(Como ya es un fastidio andar viendo el retrato de Bryce por todos lados,
mejor pongo esta fotito).
Parece que hay tres finales disponibles
para el melodrama suscitado con la designación de Alfredo Bryce Echenique como
ganador del Premio FIL 2012. Uno, el que quizás sea más deseable, consiste en
que el peruano termine por declinar: un gesto que sería digno, y hasta
elegante, por cuanto significaría poner el respeto a las instituciones que
sostienen el premio por encima de cualquier interés personal. Cualquiera que
sea la situación legal de este escritor —va resultándole favorable, por lo que
él mismo afirma—, el hecho es que su nombre y su prestigio están al menos en
entredicho, y que vistas las evidencias de los plagios de que se le acusa —y
que Bryce ha llegado a reconocer, explicándolas como descuidos, en algún caso
imputables a su secretaria, pero sin disculparse jamás ni con sus lectores ni
con los autores agraviados—, también el prestigio del premio, y el de los
integrantes del jurado, va quedando preocupantemente maltrecho. (Tras la crisis
que atravesó el Premio Xavier Villaurrutia a principios de año, la renuncia de
Sealtiel Alatriste puede entenderse como la ocasión inmejorable para replantear
sus fines y sus mecanismos: qué honor tan dudoso habría acabado siendo en
adelante el Villaurrutia si Alatriste lo hubiera recogido).
El
segundo escenario, también deseable pero menos probable, es que la organización
del Premio FIl encuentre la forma de revertir su elección. En la carta abierta
que Sergio González Rodríguez publicó esta semana al respecto hay argumentos
para reconocer que no es imposible. El mensaje que las instituciones
convocantes enviarían, de rectificar así, sería de responsabilidad con la
tradición que la concesión de este galardón ha ido robusteciendo —aun cuando se
trate de una tradición algo dispareja, dados los altibajos en la calidad de las
obras de quienes lo han ganado, pero la historia de todo premio es más o menos
chipotuda.
Y el
tercero, el más seguro, es que Bryce venga, cobre y siga tan orondo,
recuperando, gracias a las astucias legales de su abogado, los montos de las
multas que la justicia peruana le ha hecho pagar.
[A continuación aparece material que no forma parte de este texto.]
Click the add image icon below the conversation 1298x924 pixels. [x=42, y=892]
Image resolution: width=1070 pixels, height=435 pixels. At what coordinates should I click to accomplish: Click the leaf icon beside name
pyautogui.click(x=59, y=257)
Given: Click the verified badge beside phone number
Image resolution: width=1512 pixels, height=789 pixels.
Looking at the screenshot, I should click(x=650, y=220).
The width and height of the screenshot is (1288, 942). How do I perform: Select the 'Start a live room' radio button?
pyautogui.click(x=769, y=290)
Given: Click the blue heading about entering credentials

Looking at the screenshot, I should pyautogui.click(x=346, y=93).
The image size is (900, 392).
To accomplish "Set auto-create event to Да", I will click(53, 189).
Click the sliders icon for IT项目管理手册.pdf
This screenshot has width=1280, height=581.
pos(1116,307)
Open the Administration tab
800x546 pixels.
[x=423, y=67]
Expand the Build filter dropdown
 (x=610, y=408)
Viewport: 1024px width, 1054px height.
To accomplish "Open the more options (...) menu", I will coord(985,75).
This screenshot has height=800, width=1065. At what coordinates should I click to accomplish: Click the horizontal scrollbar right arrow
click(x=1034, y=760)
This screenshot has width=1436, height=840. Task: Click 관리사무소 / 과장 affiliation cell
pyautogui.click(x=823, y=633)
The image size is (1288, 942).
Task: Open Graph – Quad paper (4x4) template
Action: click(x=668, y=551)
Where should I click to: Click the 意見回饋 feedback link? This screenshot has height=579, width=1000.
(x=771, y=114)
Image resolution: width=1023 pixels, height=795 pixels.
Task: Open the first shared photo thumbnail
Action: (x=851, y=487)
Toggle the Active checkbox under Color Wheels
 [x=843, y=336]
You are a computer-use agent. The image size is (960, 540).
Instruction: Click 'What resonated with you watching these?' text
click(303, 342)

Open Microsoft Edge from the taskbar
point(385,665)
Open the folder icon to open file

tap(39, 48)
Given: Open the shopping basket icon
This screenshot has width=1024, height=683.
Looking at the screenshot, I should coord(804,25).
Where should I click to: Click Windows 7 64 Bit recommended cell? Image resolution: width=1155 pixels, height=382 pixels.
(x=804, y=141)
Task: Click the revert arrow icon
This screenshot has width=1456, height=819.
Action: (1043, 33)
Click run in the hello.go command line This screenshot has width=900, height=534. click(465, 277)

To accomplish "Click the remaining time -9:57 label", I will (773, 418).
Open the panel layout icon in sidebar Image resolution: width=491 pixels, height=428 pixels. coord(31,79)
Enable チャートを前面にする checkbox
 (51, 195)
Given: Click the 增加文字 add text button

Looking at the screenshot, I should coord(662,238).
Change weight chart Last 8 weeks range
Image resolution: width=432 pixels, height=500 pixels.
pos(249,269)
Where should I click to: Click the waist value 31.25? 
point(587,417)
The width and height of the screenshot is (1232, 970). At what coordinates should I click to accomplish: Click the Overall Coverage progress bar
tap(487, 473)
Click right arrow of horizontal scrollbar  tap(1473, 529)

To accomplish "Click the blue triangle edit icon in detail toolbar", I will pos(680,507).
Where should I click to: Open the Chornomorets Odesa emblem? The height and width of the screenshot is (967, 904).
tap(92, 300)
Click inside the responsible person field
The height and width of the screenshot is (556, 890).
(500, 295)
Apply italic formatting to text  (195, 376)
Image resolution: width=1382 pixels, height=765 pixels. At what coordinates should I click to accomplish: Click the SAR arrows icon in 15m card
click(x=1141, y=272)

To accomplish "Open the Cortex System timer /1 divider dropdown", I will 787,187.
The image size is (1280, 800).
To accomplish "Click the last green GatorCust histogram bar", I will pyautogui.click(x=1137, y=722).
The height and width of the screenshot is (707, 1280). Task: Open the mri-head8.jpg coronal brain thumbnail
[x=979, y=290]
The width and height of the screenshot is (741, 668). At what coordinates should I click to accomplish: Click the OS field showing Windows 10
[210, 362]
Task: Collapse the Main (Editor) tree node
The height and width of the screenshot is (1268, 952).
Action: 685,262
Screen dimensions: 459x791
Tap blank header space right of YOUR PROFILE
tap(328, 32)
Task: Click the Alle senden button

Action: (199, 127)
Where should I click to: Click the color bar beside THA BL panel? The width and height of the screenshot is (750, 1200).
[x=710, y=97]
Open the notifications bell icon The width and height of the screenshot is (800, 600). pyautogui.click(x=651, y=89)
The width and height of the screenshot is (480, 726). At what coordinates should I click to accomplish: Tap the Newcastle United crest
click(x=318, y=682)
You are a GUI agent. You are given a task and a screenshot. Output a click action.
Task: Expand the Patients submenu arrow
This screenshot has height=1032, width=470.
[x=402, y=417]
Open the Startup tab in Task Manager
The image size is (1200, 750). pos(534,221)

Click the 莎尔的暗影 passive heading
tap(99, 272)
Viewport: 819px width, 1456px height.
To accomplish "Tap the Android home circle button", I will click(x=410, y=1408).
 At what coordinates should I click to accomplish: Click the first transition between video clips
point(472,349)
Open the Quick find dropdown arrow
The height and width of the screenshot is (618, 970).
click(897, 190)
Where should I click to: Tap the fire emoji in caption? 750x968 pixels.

Que el dinero es algo que le
importa mucho, como se desprende de un correo electrónico que el crítico Julio
Ortega, integrante del jurado, hizo circular hace unos días, y donde constaba
una declaración de Bryce: «INDECOPI, la institución peruana que defiende los
derechos de autor, me ha devuelto con intereses la multa que me impuso». Ni una
palabra sobre su honorabilidad ni sobre la integridad de su obra, mucho menos
sobre su probidad intelectual y artística: lo que él pelea es que le devuelvan
la lana, y que no vayan a dejar de darle la que acaba de ganarse. (Ortega, su
escudero, envió el correo a «amigos» —los remitentes estaban a la vista; a mí
me llegó de rebote—, y, tras dolerse hablando de «sacrificios humanos»,
incurría en esta comparación: «El hecho es que nadie acusó a Gide de inmoral
cuando le dieron el Premio Nobel». De ese nivel está el juicio del jurado). El
melodrama sigue: ya veremos en qué para.
Publicado en la columna «La menor importancia», en Mural, el jueves 4 de octubre de 2012 2010.